ФРАГМЕНТ ИСТОЧНИКА:
---+---

Эта выходка не так уж сильно расстроила Льва Николаевича. По свидетельству Татьяны Кузминской он «позлился три дня... и потом решил, что смиренномудрие — главное». Сохранилось полное сарказма письмо, написанное Толстым под впечатлением поступка Каткова в редакцию газеты «Новое время», но так и не отправленное. «Это мастерское изложение последней, ненапечатанной части “Анны Карениной”, — говорилось в нем, — заставляет пожалеть, зачем редакция “Русского вестника” в продолжение трех лет занимала так много места в своем журнале этим романом. Она могла бы с такою же грациозностью и лаконичностью рассказать и весь роман не более как в десяти строчках».
Верный друг Страхов одобрил поведение Толстого. «Я видел, как Вы приняли первую выходку Каткова, — писал он, — как взволновались и потом прогнали от себя дурное чувство. Очень .мне это понравилось».

---+---

ПРЕДСТАВЛЕННЫЕ ДАННЫЕ:
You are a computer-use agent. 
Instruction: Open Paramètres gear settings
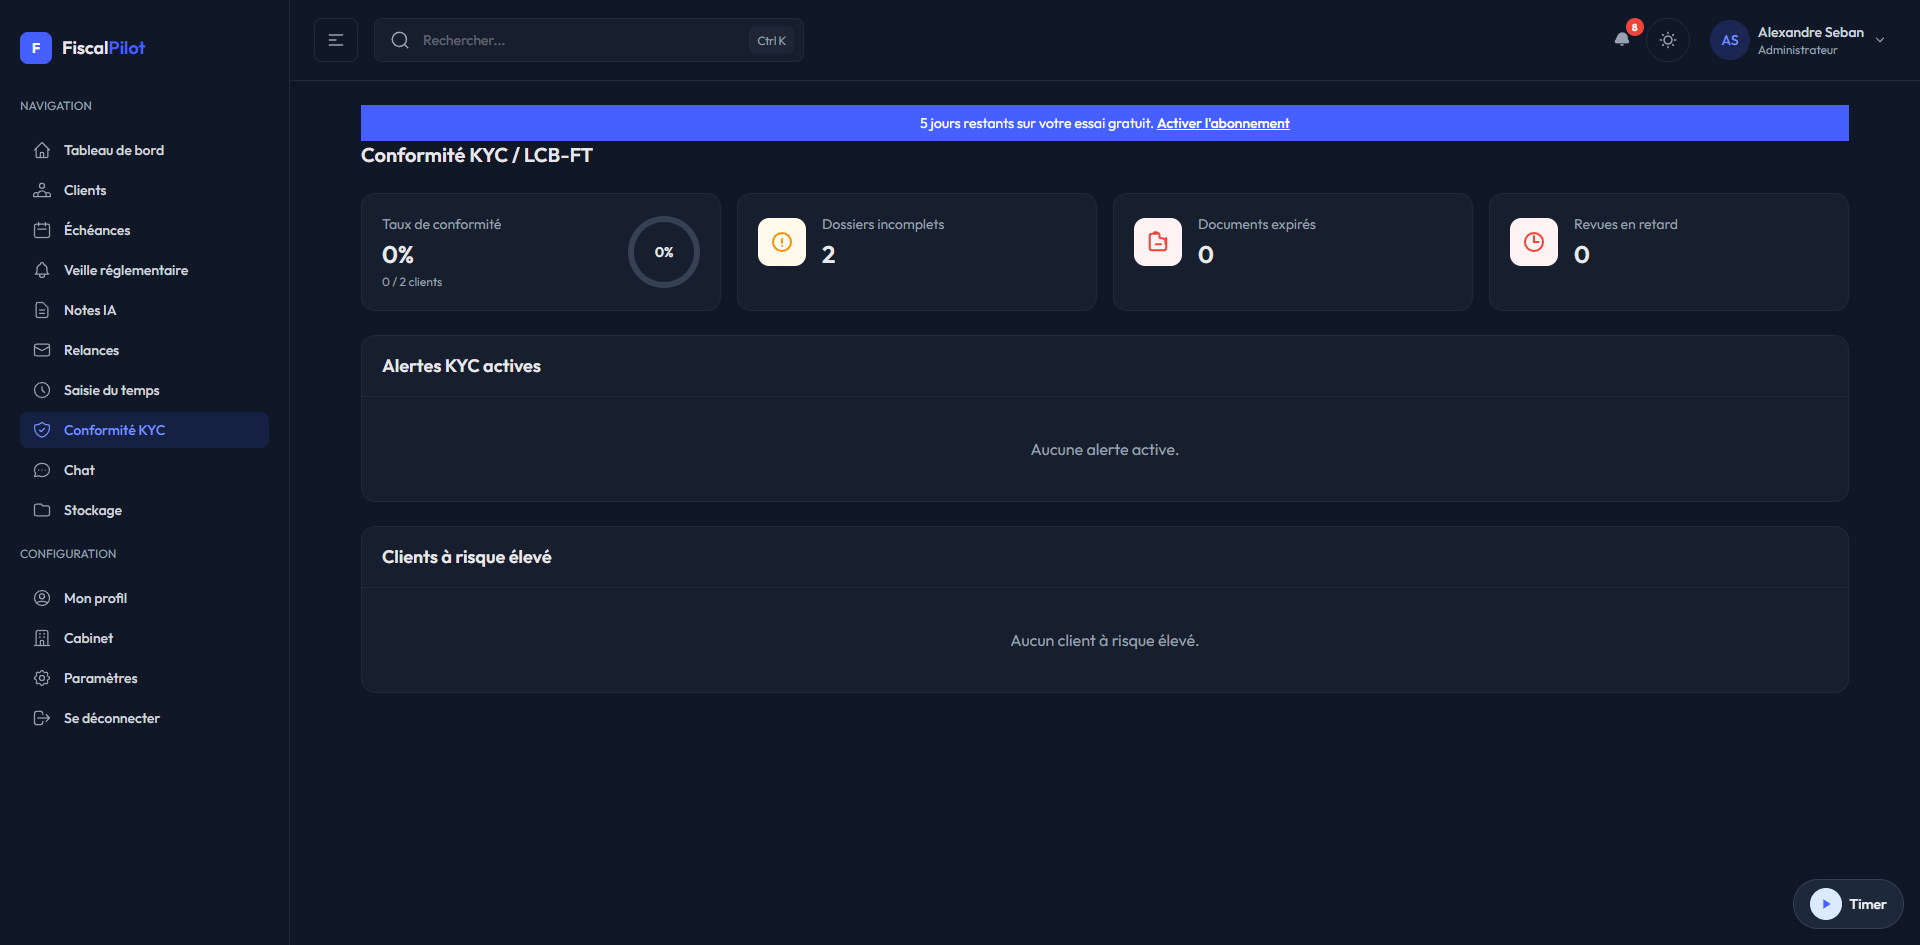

---+---

Продолжите фрагмент источника о Толстом и выходке Каткова, начав сразу после его последнего предложения.

ИТОГОВЫЙ ОТВЕТ:
Софья Андреевна не смогла остаться в стороне. Она написала в «Новое время» свое письмо, правда анонимное, за подписью «Г. С. ***». Письмо было опубликовано. В нем, в частности, говорилось: «Так как я считаю весьма неудовлетворительным лаконическое изложение не приобретенного, но прочтенного редакцией конца романа, то в утешение всем нам, читательницам и читателям, могу сообщить из самых верных источников, что последние главы печатаются отдельной книжкой и появятся в самом непродолжительном времени».
«Мы все одобряли, и Левочка остался доволен», — писала о поступке сестры Татьяна Кузминская.
Окончательный вариант романа «Анна Каренина» вышел в трех томах в 1878 году. Заканчивался он мыслями Левина: «...так же буду спорить, буду некстати высказывать свои мысли, так же будет стена между святая святых моей души и другими, даже женой моей, так же буду обвинять ее за свой страх и раскаиваться в этом, так же буду не понимать разумом, зачем я молюсь, и буду молиться, — но жизнь моя теперь, вся моя жизнь, независимо от всего, что может случиться со мной, каждая минута ее — не только не бессмысленна, какою была прежде, но имеет несомненный смысл добра, который я властен вложить в нее!»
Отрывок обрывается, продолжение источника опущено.